* Records from a dataset *
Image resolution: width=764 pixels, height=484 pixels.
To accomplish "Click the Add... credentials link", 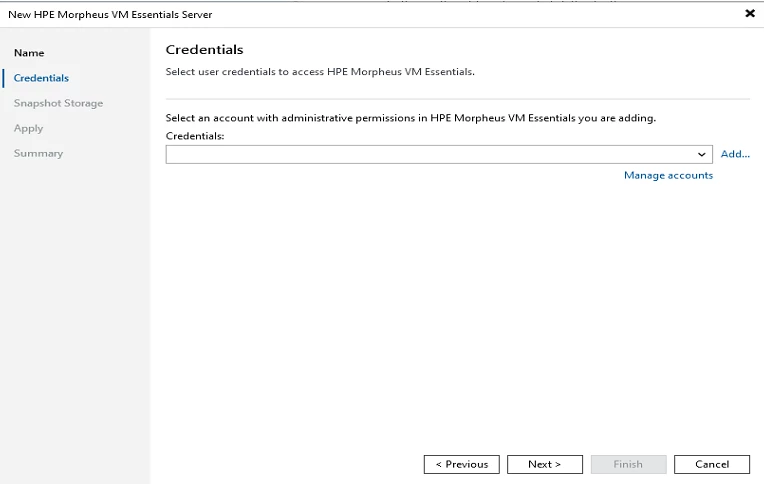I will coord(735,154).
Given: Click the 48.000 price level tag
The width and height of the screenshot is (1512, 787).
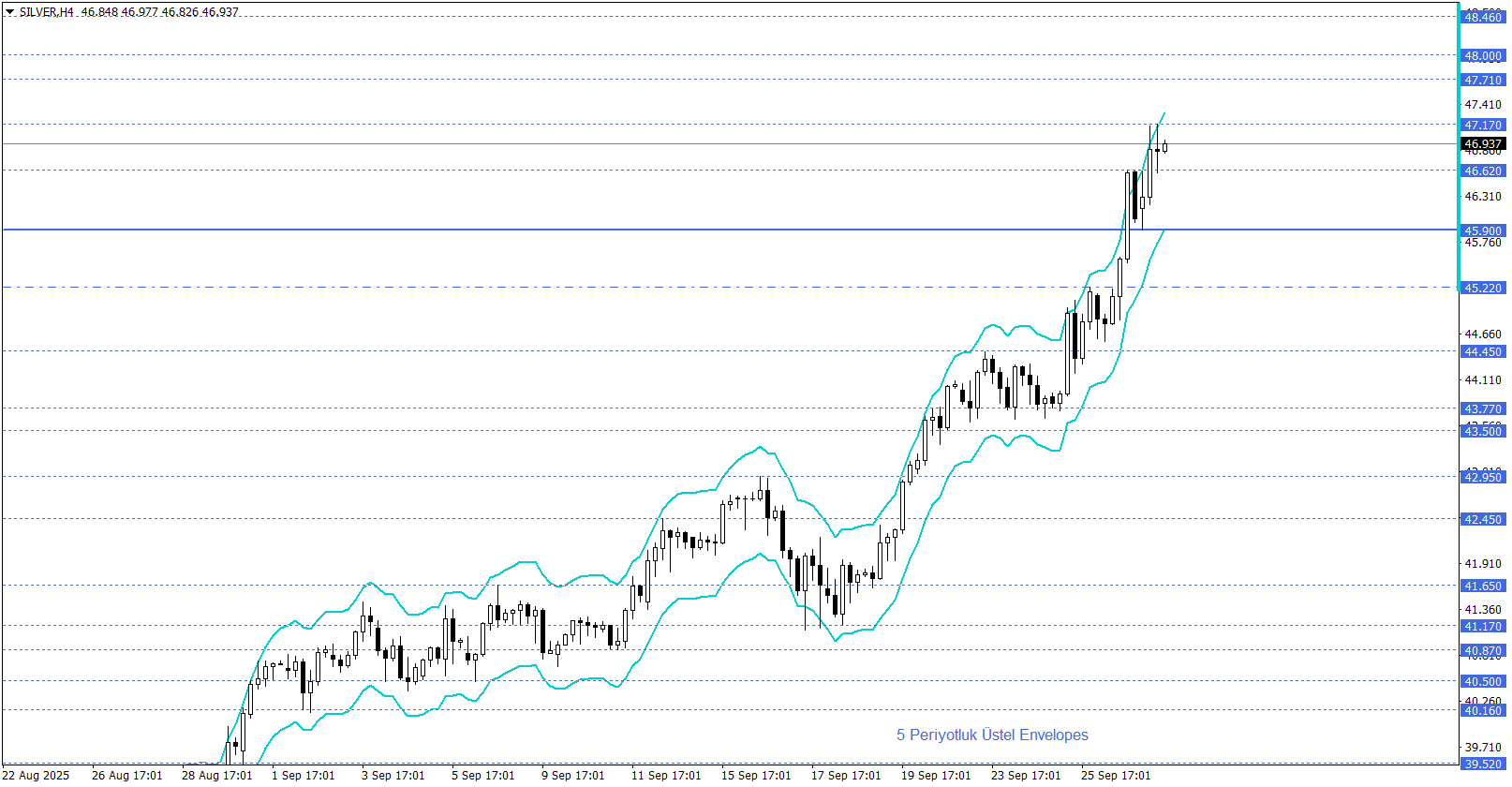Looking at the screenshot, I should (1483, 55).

* Work required *
The required answer is the lines from the one that contains "Given: Click the 48.000 price level tag" through the last line of the records, restated word for word, with every picture dropped.

* Written response *
Given: Click the 48.000 price level tag
The width and height of the screenshot is (1512, 787).
Looking at the screenshot, I should (1483, 55).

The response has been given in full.